◆ ENTRIES:
* * *
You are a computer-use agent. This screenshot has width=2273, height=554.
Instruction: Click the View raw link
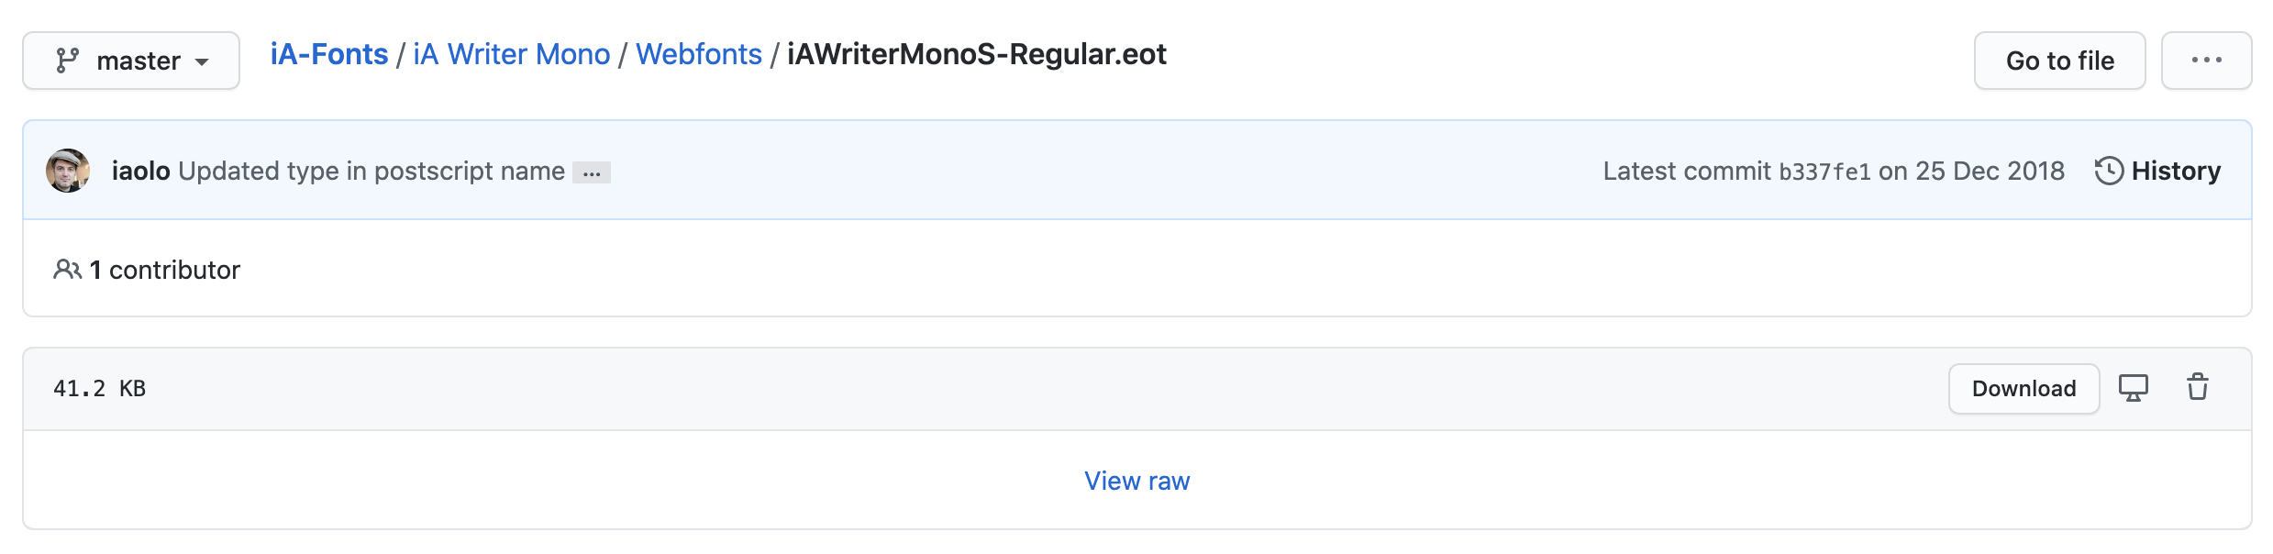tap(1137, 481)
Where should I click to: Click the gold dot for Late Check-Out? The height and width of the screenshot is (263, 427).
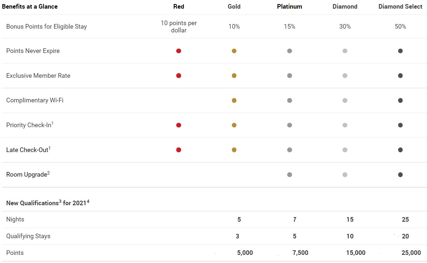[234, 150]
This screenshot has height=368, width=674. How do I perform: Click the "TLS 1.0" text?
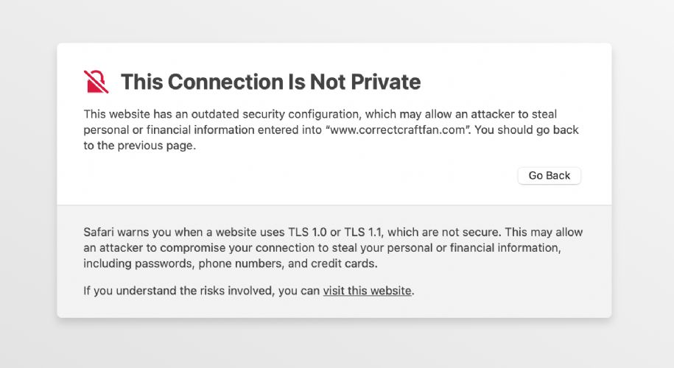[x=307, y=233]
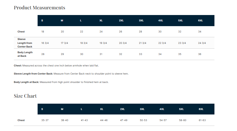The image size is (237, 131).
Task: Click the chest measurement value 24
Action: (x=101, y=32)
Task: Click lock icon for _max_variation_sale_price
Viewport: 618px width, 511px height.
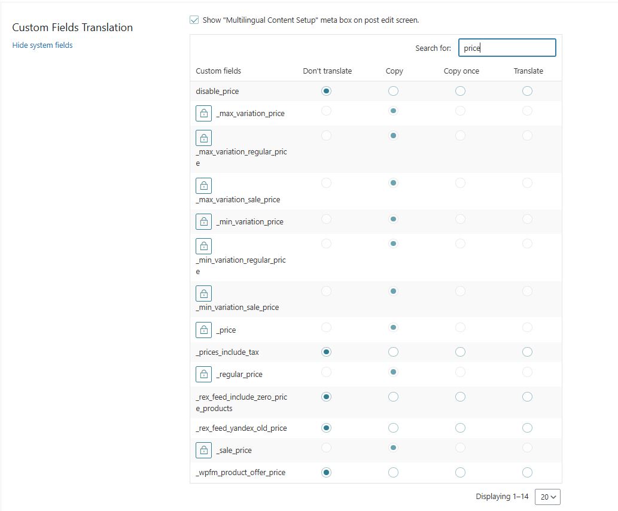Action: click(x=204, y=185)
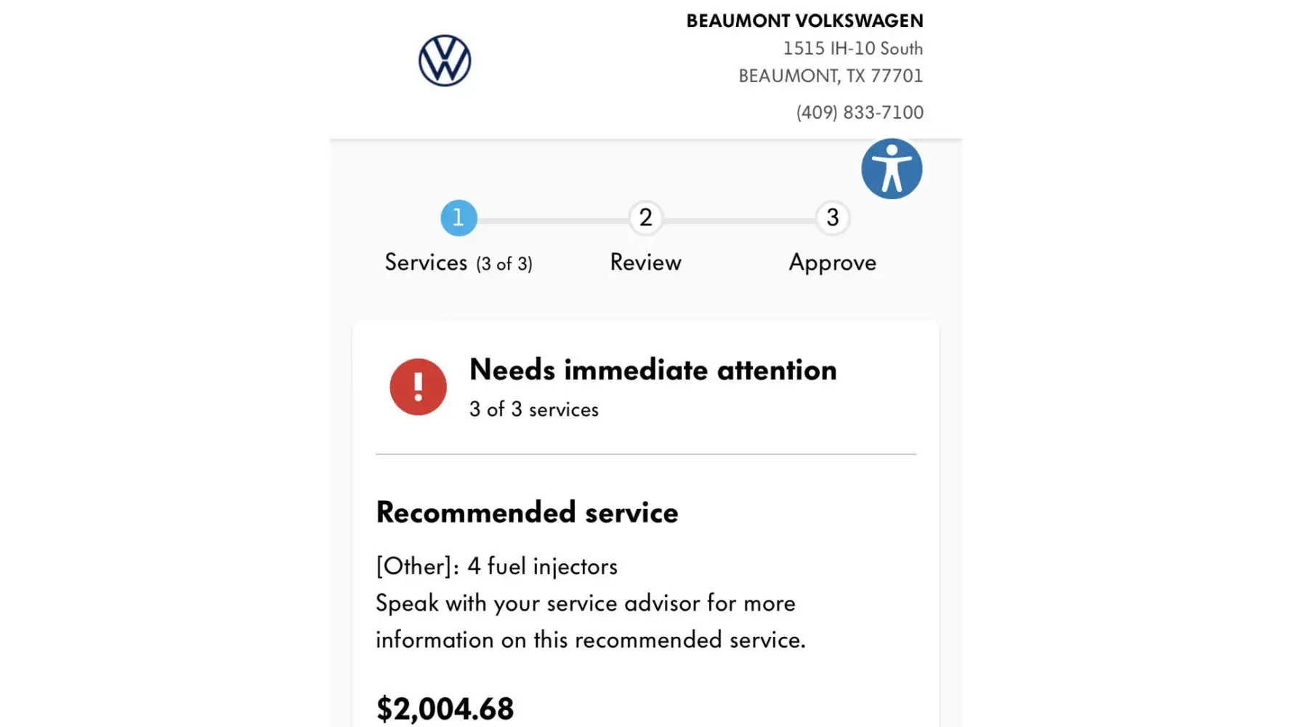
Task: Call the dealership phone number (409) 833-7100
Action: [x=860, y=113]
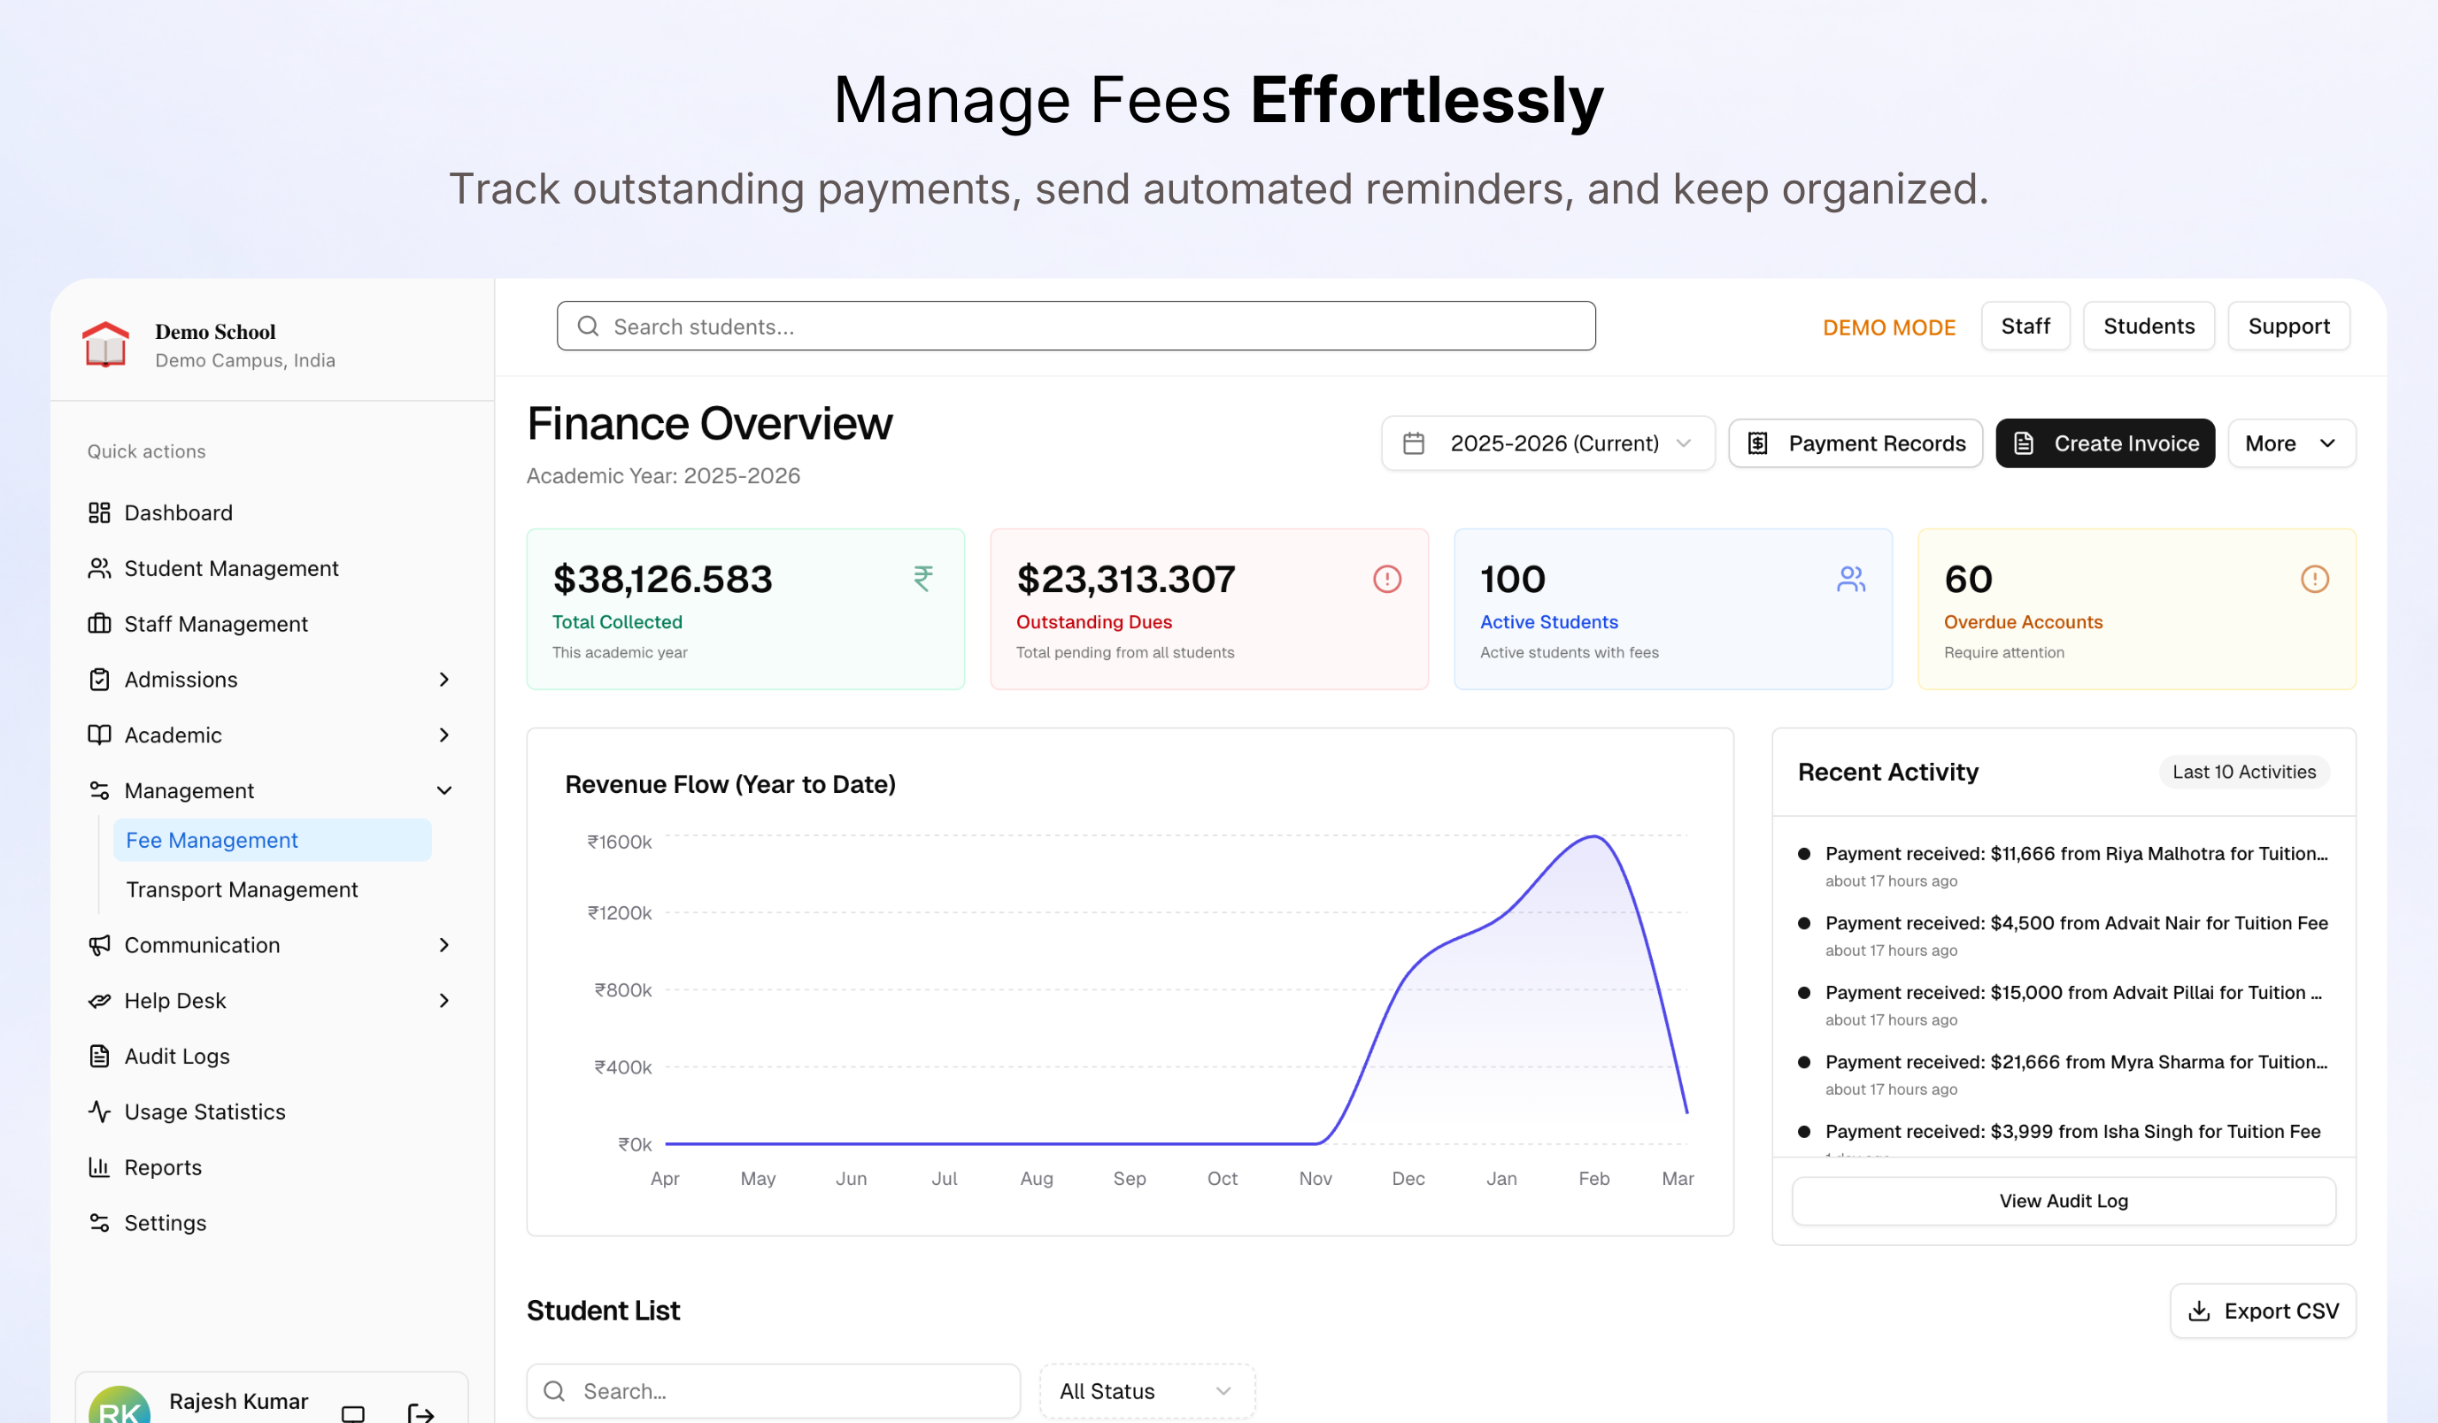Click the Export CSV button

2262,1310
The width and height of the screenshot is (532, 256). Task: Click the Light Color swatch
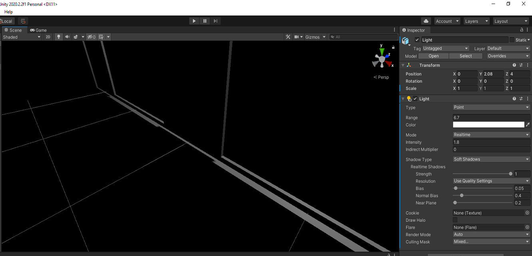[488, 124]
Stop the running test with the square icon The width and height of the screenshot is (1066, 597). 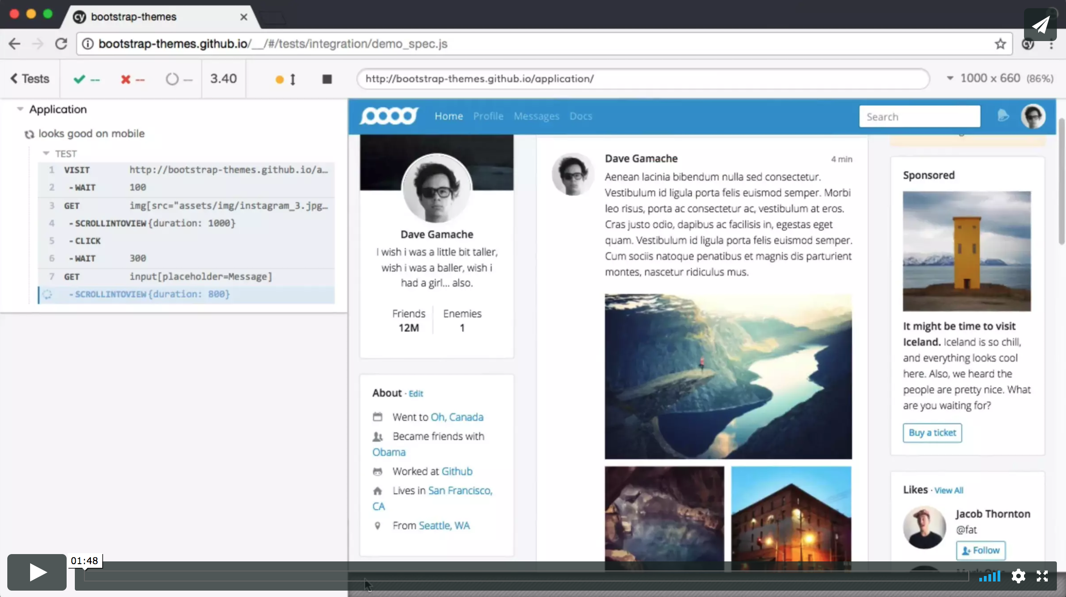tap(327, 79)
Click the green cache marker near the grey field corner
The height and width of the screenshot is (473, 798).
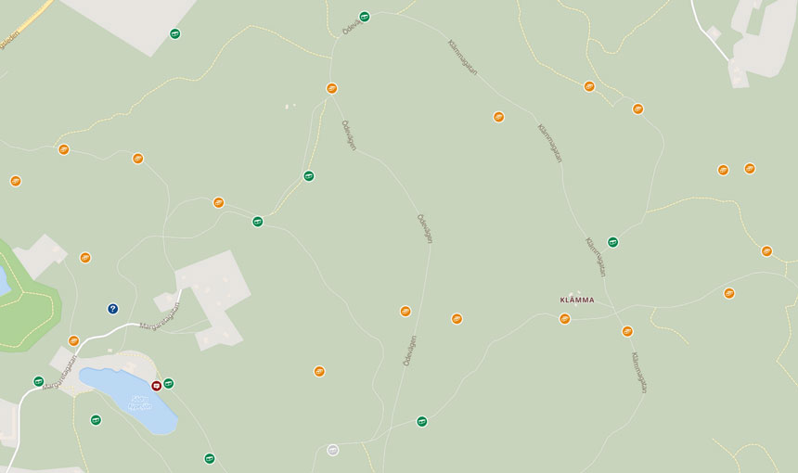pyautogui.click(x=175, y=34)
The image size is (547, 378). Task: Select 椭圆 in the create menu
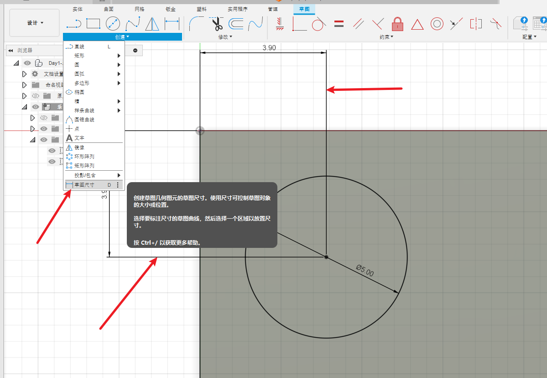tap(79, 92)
* * *
◆ TO BE DONE: Rewrite the part that opens with the line containing "Where should I" and closes with the line containing "Action: (x=101, y=32)", replacing "gold dot" with "yellow dot" and keeping everything else the same. Leave the pictures out of your answer.

◆ TASK RESPONSE:
Where should I click to: Click the yellow dot for Late Check-Out? The height and width of the screenshot is (263, 427).
[234, 150]
This screenshot has height=368, width=674. How do I perform: Click the "TLS 1.0" text?
[x=307, y=233]
The image size is (237, 131).
Task: Click the chest measurement value 24
Action: (x=101, y=32)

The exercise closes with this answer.